Letters to the Editor

Editor:

I am responding to the article “”Hillel Seeks to Buy Vacant UCSD Lot.””

The circumstances surrounding the development of this city-owned space parcel (not a “”UCSD lot””) are far more complex than have been presented in your article.

Residents of the La Jolla Highlands neighborhood recognize and respect Hillel’s desire to have its own facility to accommodate the social, religious, cultural and educational needs of its constituency. Opposition is based solely upon the proposed use of this site.

This site is zoned single-family residential (R-1) and has been designated “”open space”” or “”landscaped park”” in official planning documents over the past 25 years.
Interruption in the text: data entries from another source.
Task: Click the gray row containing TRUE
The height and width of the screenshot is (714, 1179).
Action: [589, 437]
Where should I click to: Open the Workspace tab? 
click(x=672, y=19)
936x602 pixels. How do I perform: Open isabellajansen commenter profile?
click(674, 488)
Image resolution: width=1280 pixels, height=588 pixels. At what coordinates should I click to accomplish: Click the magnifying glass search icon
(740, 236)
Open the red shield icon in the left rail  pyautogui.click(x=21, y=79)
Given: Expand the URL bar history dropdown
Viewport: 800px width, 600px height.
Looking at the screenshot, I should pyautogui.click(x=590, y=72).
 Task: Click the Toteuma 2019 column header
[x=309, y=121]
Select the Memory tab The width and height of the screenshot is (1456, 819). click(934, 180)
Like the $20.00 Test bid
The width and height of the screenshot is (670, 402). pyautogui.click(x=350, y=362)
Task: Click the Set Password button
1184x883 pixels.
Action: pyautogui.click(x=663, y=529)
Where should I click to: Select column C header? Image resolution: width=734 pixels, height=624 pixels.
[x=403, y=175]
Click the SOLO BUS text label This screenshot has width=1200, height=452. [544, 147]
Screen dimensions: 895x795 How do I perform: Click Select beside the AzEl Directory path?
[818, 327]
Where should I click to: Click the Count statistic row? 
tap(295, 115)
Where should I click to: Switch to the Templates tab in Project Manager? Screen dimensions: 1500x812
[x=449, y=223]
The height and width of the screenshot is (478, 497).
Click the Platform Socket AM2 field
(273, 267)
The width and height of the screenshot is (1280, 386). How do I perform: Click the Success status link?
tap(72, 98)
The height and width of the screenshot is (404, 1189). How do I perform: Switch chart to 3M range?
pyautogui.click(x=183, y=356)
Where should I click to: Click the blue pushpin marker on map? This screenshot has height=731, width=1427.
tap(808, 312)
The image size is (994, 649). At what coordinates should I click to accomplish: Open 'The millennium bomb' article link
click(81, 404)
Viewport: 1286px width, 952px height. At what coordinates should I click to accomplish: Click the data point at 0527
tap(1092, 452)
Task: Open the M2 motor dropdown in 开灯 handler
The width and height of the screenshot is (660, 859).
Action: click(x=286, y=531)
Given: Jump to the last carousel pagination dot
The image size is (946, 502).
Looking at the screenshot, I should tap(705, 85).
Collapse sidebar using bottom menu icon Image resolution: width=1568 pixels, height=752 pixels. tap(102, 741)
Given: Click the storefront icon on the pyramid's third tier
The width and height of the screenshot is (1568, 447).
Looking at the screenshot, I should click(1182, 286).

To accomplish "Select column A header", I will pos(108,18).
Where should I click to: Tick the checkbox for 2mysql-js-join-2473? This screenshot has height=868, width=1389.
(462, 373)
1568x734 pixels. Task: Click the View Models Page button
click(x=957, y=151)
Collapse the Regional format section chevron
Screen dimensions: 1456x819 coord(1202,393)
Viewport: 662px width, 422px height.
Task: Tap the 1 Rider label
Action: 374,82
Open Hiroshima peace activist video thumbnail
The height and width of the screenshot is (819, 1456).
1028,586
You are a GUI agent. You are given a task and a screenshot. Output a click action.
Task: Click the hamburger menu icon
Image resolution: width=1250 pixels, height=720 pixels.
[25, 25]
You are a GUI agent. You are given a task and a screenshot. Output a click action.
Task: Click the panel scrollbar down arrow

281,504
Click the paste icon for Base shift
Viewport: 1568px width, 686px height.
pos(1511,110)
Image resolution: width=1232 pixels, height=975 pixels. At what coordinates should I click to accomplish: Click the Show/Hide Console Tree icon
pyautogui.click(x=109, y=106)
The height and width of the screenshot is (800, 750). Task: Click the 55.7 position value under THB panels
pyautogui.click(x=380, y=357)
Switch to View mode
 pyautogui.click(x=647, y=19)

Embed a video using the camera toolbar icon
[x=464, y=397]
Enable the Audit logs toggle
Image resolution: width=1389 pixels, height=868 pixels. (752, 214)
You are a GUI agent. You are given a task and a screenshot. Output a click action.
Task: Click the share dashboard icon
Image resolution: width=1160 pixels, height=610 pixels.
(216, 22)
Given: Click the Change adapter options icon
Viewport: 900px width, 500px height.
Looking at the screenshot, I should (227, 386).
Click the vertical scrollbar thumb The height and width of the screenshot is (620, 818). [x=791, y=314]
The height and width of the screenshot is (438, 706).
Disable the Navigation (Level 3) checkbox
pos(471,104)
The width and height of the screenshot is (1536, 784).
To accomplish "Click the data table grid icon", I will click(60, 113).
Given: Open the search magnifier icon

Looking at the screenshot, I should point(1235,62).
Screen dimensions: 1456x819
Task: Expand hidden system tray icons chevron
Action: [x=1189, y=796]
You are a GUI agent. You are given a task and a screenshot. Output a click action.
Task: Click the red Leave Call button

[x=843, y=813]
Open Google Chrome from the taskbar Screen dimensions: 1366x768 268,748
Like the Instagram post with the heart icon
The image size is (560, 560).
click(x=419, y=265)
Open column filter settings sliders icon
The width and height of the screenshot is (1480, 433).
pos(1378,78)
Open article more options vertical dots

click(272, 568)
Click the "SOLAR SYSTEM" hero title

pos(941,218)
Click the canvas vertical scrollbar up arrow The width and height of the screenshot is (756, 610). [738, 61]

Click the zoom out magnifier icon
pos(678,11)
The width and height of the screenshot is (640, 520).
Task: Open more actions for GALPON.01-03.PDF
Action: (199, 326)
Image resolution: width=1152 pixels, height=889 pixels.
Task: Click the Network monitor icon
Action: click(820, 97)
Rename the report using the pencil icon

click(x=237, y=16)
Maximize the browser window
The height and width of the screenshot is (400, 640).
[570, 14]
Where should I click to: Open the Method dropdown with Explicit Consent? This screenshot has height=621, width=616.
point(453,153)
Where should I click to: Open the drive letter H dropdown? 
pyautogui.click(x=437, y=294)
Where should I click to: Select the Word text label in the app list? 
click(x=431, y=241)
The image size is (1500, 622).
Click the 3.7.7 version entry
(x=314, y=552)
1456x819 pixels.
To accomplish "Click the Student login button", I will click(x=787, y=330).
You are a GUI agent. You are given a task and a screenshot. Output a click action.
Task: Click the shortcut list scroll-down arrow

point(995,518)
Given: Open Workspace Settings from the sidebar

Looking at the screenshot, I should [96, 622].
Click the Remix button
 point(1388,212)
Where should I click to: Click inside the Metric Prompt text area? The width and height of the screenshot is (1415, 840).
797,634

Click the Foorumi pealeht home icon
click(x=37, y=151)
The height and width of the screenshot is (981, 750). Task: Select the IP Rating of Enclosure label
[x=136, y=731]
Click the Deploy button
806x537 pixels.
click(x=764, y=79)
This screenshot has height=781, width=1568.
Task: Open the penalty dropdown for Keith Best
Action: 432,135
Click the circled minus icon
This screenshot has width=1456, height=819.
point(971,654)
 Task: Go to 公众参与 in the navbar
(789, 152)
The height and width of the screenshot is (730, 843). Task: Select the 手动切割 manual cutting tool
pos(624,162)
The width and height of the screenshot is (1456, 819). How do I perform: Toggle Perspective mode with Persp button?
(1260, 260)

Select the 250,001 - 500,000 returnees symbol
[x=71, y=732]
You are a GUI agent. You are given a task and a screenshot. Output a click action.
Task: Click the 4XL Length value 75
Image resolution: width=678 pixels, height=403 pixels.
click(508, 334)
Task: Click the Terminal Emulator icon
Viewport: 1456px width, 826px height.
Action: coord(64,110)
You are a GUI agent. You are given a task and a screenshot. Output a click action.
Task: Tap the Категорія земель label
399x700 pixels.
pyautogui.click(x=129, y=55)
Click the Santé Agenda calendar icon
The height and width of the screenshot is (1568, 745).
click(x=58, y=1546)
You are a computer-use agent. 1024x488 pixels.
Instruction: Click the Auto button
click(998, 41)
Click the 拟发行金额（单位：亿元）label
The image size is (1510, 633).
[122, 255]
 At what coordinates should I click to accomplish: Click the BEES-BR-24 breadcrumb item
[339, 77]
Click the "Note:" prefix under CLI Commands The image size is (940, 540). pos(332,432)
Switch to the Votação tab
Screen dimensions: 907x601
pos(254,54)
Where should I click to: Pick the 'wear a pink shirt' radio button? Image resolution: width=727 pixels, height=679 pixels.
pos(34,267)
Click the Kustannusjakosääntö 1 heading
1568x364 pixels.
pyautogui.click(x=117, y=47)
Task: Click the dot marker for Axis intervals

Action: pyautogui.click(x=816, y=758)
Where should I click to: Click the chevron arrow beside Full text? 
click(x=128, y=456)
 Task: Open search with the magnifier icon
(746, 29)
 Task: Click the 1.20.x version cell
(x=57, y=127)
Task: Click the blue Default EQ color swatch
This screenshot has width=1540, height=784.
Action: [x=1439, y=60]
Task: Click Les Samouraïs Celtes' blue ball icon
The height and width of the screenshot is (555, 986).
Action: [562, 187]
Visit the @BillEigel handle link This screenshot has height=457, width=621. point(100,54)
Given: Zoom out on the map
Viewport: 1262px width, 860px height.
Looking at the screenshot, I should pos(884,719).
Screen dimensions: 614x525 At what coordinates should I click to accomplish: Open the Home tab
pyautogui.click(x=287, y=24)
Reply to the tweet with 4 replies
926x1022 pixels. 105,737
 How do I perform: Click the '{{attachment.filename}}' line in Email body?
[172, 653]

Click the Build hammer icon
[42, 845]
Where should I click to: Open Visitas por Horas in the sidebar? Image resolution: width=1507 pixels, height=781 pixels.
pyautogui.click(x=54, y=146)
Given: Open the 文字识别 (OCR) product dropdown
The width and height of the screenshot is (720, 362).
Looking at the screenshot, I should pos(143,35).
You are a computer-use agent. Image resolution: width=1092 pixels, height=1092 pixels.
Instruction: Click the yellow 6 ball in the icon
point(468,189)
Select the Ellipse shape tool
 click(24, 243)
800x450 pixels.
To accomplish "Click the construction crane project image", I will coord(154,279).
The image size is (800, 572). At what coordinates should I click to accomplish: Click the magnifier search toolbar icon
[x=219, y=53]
Residents purchased their homes here with the expectations that zoning regulations would be upheld. In fact, there is a great deal of controversy concerning the process by which this property is now suddenly available for lease or sale, with priority given to nonprofit organizations.

The Hillel organization proposes to build a 10,000 square-foot center on this site. The proposed facility would accommodate hundreds of persons — not just UCSD students — for a variety of social activities and religious services, including meal service for 150 to 200 persons ar a time, at least weekly. The facility would be in use seven days a week, including evenings, weekends and holidays — sugesting a use more compatible within a commercial environment.

The increased volume of pedestrian and vehicular traffic drawn into the neighborhood by participants accessing the facility would significantly impact the quality of life of its residents due to additional traffic congestion, parking problems, noise and safety issues.

Similar Hillel facilities at UC Berkeley, UCLA, UC Santa Barbara and SDSU are not located in residential neighborhoods, but in densely populated student housing areas surrounded by fraternity houses, apartment buildings and commercial establishments.

The proposed student center does not conform to zoning regulations for this site and is not a compatible use within a single-family residential neighborhood. Further, institutional development of any kind on this site is not appropriate.

There are several possible solutions. First, Hillel could utilize existing facilities. Two synagogues are located in our neighborhood and withing walking distance of UCSD. The Jewish Community Center with its own Judaica library is also located neaer UCSD.

Second, UCSD plans to increase student meeting space on campus — with the possibility of an ecumenical center for use by all student/religious groups.

Third, other city-owned sites nearby may be available.

The full City Council will meet soon to discuss and vote upon this issue.